Mark Dodd, Dili – When paramilitary toughs supported by Indonesia's discredited military force in East Timor finally set down their cans of petrol and matches, hundreds of innocent people had been killed, tens of thousands made homeless and whole towns and villages razed.
Of a pre-ballot population estimated at 880,000 about 200,000 people are now living in squalor in Indonesian West Timor where threats, intimidation and sudden, violent death at the hands of the militia is a daily hazard.
A United Nations helicopter survey last week of the damage inflicted across this half-island territory during a fortnight of unchecked militia attacks is mind-boggling in its scope.
A delegation from the European Union on an assessment mission in East Timor said on Tuesday the destruction was comparable to damage in the Balkans.
About 70 per cent of Dili, East Timor's capital, lies in ruins and infrastructure has all but collapsed. There is no mains water, telephone lines are down, electricity operates in only a few areas and sanitation and public health services are non-existent. Many of the city's 174,000 population are now returning, including refugees from other regional centres.
The enclave town of Oecussi, lying on the north coast of Indonesian West Timor, is 90 per cent destroyed. The UN spokesman Mr David Wimhurst likened the damage to World War II carpet bombing.
A foreign reporter on the helicopter survey said there was no sign of life except for a small group of people standing on a barren ridge line on the town's outskirts. The pilot reported one other unidentified person signalling with a mirror.
Baucau, East Timor's second-biggest city with a pre-ballot population of 96,800 escaped largely intact. However, utilities such as communications, power and water are all out of order. The main clinic, post office and telecommunications centre facilities were torched, along with the market and UN headquarters. Central Manatuto, population 35,200, lies totally destroyed and completely depopulated.
All over Balibo, near the north-west border, houses were still burning last weekend. Damage was reported as very extensive. Ainaro, the district capital of the fertile coffee-growing south-west, is 70 per cent destroyed. Same, about 80 kilometres south of Dili, is 40 per cent destroyed.

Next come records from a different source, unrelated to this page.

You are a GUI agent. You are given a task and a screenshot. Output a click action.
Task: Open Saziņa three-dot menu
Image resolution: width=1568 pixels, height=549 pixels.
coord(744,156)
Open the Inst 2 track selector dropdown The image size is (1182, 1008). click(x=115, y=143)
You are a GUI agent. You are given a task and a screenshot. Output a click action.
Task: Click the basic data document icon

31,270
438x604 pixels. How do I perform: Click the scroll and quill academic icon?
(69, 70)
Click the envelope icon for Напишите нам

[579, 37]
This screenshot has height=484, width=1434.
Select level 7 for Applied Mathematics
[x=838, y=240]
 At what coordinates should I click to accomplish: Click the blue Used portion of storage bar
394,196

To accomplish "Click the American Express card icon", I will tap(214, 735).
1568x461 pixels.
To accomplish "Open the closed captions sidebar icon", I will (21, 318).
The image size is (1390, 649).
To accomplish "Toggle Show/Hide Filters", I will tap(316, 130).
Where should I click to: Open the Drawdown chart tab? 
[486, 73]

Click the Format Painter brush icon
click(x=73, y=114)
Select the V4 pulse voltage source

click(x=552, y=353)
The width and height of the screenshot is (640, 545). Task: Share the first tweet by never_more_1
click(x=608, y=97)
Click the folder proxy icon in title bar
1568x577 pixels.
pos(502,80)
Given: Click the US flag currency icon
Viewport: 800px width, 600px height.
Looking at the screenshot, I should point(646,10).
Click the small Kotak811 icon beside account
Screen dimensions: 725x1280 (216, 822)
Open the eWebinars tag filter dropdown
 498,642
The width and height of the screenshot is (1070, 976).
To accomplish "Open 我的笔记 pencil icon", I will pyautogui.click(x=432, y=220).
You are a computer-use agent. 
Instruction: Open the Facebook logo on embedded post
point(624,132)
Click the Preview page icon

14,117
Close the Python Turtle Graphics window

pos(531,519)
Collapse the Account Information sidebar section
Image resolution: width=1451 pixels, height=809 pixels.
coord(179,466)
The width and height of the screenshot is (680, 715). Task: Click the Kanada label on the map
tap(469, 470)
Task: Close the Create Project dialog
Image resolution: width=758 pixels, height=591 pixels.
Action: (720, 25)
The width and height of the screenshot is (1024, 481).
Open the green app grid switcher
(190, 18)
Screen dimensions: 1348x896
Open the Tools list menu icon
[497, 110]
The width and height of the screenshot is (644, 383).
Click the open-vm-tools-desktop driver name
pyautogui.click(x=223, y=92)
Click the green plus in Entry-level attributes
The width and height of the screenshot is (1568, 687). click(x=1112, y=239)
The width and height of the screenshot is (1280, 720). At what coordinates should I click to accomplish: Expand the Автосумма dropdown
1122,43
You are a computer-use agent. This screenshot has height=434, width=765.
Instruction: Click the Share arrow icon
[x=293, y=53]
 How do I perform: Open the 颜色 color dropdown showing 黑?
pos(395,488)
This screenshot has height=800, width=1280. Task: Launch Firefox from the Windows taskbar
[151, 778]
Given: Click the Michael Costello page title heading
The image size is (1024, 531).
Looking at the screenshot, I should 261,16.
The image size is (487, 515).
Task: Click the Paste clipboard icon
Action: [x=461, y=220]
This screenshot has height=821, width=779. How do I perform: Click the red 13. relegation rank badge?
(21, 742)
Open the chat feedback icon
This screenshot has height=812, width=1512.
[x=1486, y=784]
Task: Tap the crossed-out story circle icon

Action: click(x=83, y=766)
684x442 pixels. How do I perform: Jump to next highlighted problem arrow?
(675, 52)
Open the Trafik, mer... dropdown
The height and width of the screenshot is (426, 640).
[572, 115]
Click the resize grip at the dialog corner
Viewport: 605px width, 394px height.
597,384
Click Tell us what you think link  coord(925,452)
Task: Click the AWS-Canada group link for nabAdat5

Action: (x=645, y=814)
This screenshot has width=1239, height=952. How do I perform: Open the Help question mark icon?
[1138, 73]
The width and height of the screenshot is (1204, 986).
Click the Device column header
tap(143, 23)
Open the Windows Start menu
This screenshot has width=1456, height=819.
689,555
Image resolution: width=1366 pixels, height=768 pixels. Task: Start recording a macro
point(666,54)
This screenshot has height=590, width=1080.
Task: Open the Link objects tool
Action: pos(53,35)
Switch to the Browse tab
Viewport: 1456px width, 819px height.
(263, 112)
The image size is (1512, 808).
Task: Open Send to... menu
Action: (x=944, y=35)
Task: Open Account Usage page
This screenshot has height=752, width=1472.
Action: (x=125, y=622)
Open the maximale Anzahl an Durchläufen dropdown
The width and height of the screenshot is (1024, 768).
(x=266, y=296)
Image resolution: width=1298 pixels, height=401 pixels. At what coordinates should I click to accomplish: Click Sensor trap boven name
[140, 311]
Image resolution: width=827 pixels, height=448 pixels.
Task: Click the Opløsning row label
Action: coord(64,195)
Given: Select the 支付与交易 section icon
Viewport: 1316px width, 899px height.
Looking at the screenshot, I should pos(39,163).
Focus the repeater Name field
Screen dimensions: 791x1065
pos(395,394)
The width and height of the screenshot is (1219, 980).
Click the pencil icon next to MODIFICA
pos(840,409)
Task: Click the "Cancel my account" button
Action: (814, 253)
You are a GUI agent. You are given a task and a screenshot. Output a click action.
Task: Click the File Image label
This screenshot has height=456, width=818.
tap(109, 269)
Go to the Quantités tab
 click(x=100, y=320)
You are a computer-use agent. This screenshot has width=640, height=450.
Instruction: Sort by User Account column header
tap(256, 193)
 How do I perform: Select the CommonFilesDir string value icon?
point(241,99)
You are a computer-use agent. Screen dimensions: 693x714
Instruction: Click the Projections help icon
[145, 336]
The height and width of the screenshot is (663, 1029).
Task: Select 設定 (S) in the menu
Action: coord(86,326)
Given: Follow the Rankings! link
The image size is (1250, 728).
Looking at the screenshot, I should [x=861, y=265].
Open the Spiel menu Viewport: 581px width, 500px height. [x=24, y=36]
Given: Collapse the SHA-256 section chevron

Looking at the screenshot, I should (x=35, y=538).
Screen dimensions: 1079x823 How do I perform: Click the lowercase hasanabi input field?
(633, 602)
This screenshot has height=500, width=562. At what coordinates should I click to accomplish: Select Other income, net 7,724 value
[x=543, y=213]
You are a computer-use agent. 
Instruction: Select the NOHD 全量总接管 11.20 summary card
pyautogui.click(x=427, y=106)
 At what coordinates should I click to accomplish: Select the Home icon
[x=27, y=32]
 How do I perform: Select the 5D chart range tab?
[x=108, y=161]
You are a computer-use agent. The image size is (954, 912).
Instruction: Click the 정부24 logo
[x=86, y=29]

Some villages surrounding the main district centres lie in ruins, while others inexplicably escaped damage. In Suai, on the south-west coast, where militia are alleged to have massacred more than 100 unarmed refugees sheltering in the grounds of a church, all the buildings are in ruins, with the former UN headquarters gutted.
Only a radio mast remains undamaged and, attached to it, an Indonesian flag fluttered in the breeze.